**Provided text**
Begin

Two visions compete for Canada Post’s future. One rests on the notion that the post office is a “sunset industry” and its decline must be somehow managed until the day when a few more profitable branches – parcels, for example – can be lopped off and privatized. The other vision is far-sighted and more optimistic. It regards the post office, with its vast network reaching into every community across our huge nation, as a launching pad for successful innovation. In what follows, CUPW argues that the latter vision should prevail and for that reason, further reductions in delivery frequencies are neither necessary nor desirable.[1] Reducing delivery days would damage Canada Post’s ongoing viability by undermining its ability to diversify and the cost-effectiveness of its booming parcel sector.
CUPW understands that cutting delivery days or some other form of reduced delivery may sound reasonable when mail is not arriving every day and Canada Post argues it must save money.[2] Very recently, three other countries have experimented with some form of reduced delivery. In 2015, New Zealand announced it would switch to alternate delivery days for basic mail as part of a five-year plan to cut costs. This was despite reporting large profits (mainly as a result of its successful Kiwibank postal bank). Following a public outcry, rural residents in New Zealand continued to receive their mail five days a week, while urban residents get three. Parcels are still delivered daily. As this has been a very recent change, the results and impact of cutting delivery days in New Zealand have yet to be thoroughly documented, including the promise made by New Zealand Post at the time to maintain a 3-day service guarantee. Finland also recently cut delivery on Tuesdays, and Italy is starting to cut delivery in low-population density areas.
All these countries are tiny, compared to Canada’s enormous landmass.[3] They would certainly be unable to deliver on promises to maintain a 3-day delivery standard if, like Canada, they stretched from Newfoundland to Vancouver Island to the high North. Cutting delivery days in the Canadian context cannot be a solution. Nor should Canadians be asked to trade daily delivery for some other form of needless cut.

End

**Input records**
Begin

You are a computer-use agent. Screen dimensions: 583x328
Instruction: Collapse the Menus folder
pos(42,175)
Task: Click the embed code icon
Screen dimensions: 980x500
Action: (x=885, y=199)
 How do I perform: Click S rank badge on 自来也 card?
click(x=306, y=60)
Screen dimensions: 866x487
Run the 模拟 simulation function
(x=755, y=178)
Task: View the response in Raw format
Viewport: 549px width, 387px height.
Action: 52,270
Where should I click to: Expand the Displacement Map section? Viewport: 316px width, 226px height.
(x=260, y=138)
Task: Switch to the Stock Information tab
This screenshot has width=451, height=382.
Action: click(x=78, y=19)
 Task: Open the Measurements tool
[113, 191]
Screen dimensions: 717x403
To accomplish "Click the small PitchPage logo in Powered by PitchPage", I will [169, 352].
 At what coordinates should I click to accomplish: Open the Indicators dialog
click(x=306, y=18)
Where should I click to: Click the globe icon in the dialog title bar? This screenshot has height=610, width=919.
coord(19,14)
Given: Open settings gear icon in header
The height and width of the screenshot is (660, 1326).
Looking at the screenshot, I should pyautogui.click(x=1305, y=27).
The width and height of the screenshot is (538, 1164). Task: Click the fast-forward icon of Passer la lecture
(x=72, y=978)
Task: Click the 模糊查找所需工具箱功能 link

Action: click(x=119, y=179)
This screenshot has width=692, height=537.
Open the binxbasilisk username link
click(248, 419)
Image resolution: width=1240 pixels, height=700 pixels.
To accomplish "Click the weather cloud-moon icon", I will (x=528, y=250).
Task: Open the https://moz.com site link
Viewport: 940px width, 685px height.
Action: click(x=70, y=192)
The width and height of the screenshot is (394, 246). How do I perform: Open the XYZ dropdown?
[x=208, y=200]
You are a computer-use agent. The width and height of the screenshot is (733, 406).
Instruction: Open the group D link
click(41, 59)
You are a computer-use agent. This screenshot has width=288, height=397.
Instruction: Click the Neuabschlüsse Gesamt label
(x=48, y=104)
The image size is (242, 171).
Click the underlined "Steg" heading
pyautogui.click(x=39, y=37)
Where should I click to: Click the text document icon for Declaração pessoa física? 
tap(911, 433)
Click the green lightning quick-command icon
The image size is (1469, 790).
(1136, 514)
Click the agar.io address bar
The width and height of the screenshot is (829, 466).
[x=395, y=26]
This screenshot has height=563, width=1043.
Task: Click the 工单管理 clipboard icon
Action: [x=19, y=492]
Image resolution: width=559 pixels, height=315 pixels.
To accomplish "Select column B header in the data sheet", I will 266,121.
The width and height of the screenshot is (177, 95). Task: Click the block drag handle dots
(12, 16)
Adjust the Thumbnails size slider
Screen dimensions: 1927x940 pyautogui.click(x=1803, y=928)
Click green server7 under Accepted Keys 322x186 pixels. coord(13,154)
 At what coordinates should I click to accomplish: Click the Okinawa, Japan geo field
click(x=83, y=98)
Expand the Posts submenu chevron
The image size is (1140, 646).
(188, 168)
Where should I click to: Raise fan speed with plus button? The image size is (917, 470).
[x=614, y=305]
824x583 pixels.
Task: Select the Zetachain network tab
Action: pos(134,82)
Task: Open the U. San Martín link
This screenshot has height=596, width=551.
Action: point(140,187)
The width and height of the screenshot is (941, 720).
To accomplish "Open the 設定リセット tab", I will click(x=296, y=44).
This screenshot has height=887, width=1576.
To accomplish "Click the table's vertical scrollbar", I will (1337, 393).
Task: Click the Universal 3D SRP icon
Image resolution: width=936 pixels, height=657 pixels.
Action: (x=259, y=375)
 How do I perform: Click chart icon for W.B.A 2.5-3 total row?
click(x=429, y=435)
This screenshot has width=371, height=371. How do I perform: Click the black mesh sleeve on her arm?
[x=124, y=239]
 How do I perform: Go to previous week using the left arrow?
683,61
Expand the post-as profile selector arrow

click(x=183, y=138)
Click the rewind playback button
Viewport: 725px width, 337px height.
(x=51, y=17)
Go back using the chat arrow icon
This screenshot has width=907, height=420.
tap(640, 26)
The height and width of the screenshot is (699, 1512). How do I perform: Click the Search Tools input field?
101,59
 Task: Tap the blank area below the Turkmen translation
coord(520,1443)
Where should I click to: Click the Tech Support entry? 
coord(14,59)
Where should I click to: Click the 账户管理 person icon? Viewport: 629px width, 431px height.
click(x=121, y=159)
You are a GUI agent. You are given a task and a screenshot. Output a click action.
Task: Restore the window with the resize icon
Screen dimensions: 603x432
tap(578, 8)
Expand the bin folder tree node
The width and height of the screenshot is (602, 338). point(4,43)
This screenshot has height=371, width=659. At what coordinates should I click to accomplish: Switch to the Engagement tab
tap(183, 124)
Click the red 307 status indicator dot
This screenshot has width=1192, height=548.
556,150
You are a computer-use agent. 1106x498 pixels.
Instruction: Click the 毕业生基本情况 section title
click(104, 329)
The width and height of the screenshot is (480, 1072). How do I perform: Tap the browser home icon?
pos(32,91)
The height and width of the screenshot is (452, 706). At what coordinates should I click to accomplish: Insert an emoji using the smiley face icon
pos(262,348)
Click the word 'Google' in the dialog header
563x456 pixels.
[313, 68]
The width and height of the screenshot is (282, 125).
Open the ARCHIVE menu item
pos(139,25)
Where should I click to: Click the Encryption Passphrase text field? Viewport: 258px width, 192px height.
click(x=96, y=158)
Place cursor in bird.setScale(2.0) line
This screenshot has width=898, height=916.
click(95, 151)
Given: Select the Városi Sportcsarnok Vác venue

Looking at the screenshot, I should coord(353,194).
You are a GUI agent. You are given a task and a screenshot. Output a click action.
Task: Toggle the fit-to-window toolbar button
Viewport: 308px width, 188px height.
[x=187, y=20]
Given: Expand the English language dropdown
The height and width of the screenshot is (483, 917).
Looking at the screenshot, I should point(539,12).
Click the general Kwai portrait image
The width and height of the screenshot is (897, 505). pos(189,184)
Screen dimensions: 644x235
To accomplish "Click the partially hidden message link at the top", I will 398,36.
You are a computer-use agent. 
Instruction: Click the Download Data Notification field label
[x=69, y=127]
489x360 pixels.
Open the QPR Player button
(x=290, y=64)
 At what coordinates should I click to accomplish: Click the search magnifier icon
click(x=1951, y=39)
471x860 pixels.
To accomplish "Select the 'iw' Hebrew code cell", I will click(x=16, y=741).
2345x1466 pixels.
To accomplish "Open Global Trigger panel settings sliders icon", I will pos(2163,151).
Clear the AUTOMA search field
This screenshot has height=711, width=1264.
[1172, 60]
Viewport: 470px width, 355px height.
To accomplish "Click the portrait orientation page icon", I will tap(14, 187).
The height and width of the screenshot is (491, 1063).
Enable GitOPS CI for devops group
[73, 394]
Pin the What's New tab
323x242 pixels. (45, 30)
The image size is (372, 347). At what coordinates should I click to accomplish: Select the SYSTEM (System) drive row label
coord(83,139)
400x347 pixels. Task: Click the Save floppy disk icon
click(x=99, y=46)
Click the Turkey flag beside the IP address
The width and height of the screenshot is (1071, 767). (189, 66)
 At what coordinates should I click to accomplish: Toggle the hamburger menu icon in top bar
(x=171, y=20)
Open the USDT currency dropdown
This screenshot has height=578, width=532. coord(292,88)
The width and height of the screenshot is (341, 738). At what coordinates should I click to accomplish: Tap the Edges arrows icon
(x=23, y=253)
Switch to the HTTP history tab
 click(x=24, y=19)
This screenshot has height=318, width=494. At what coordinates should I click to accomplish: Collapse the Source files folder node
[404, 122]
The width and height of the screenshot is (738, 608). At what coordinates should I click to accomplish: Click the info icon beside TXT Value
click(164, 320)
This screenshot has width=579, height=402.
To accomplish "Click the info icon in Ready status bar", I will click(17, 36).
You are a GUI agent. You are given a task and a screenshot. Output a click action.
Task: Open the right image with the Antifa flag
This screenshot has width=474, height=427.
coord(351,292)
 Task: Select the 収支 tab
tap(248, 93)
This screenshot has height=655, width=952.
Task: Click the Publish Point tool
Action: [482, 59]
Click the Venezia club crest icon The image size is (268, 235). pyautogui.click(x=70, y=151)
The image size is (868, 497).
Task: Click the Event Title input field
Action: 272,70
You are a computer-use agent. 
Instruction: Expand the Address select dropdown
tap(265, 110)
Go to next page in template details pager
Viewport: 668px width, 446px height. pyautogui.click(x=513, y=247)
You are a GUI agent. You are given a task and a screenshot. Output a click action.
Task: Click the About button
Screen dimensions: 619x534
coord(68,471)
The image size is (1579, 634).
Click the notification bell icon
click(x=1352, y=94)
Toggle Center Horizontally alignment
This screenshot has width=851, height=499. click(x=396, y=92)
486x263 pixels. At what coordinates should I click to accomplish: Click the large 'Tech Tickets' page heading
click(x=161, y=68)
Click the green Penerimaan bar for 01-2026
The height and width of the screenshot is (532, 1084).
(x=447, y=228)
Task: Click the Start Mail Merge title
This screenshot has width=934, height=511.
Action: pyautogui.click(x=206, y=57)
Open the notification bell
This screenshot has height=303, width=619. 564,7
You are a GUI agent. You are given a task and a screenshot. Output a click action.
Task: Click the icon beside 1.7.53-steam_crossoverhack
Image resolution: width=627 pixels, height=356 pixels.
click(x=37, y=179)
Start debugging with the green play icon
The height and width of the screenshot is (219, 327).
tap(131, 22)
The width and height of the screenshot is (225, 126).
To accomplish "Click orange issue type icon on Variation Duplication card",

End

**Written tasks**
**A)** In the entries, begin at the line that has "Task: Open the U. San Martín link" and stop after the line that has "will click(x=296, y=44).". Swap "screenshot" for "image" throughout those lines, leave everything else unchanged, and return only those lines.
**B)** Carry on the text about Canada Post's future from the point where it stops.
The entries are unrelated to the text about Canada Post.

**Results in order**
**A)**
Task: Open the U. San Martín link
This image has height=596, width=551.
Action: point(140,187)
The width and height of the image is (941, 720).
To accomplish "Open the 設定リセット tab", I will click(x=296, y=44).

**B)**
Businesses of all sizes depend heavily upon time-sensitive delivery for payments and goods, and also for publicity – flyers and other promotional items. For example, the owner of a local pizza restaurant might need to send out a batch of flyers for a weekly promotion. Canada Post currently has a three-day window to deliver the pizza restaurant’s flyers. Cutting delivery days would significantly hinder the restaurant’s ability to advertise in a timely fashion and to attract customers.
In the United States, the National Association of Letter Carriers (NALC) has successfully argued that six-day a week (including Saturday) delivery is good for businesses because the size of the USPS network means it can offer UPS, FedEx and Amazon “the most affordable prices for last-mile delivery service, which has been an effective and profitable partnership.[4]
In addition, direct mailers, weekly newspapers and small businesses (such as eBay merchants) depend on Saturday delivery for invoicing, bill payments and shipping. Slowing mail service while charging the same price would be especially harmful to these mailers. According to NALC, USPS’s “own customer surveys show that 35 to 40 percent of business mailers (who account for more than 95 percent of postal revenue) want Saturday delivery. Ending that service would drive mailers to alternative delivery methods or to leave the postal system altogether. Indeed, a 2012 study showed that cutting USPS’s Saturday service would “lead to a drop in mail volume of 7.7 percent, causing a revenue loss of $5.26 billion and overwhelming a projected $3.3 billion reduction in expenses.”[5] Cutting delivery days is clearly detrimental to the mail business.
Canada Post management is on record as saying that cutting delivery days is not an option for a crucial customer base – Canadian businesses. For example, Mary Traversy, senior vice-president of mail at Canada Post, publicly acknowledged in an interview with the Charlottetown Guardian[6] that many businesses, particularly small and medium-sized businesses, rely upon regular daily delivery while current President and CEO Deepak Chopra has also[7] discussed the importance of daily mail for businesses’ cash flow.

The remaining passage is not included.